(Data records Opens)

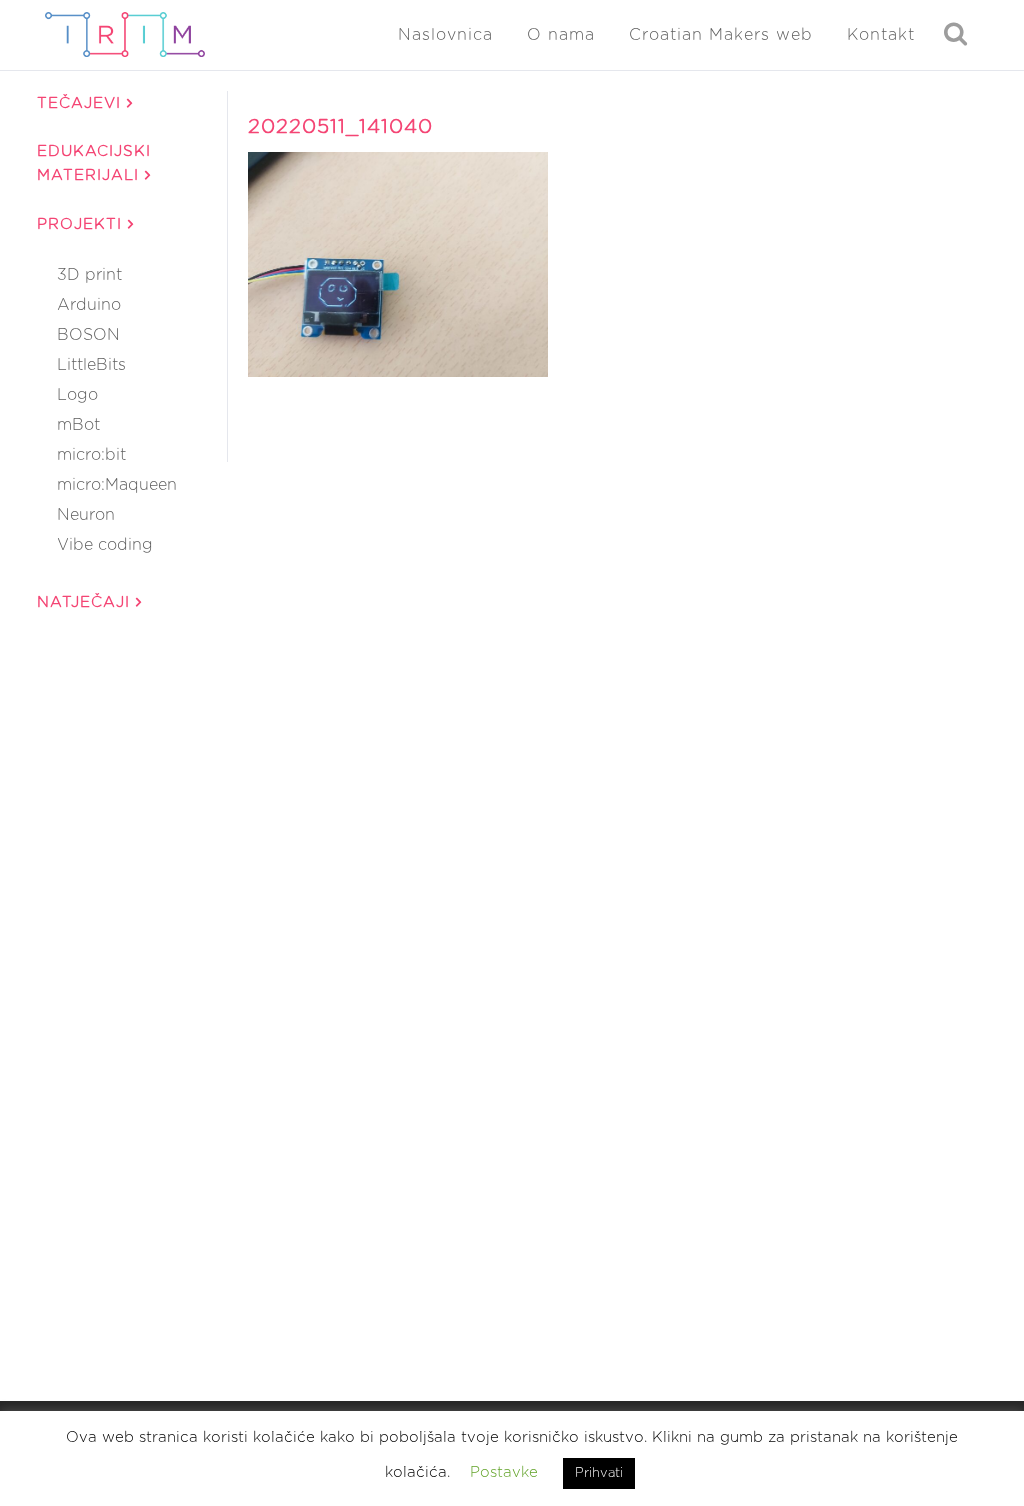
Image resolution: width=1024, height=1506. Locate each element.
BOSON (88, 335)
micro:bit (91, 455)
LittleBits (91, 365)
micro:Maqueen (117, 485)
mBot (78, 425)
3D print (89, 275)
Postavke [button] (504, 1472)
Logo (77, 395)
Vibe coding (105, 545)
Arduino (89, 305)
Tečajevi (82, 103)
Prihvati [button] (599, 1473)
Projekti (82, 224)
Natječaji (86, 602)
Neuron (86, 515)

(Data records Closes)

• Exercise requirements
Copy every line above exactly, leaving no picture in the copy.

• Answer for this exercise
Image resolution: width=1024, height=1506. Locate each element.
BOSON (88, 335)
micro:bit (91, 455)
LittleBits (91, 365)
micro:Maqueen (117, 485)
mBot (78, 425)
3D print (89, 275)
Postavke [button] (504, 1472)
Logo (77, 395)
Vibe coding (105, 545)
Arduino (89, 305)
Tečajevi (82, 103)
Prihvati [button] (599, 1473)
Projekti (82, 224)
Natječaji (86, 602)
Neuron (86, 515)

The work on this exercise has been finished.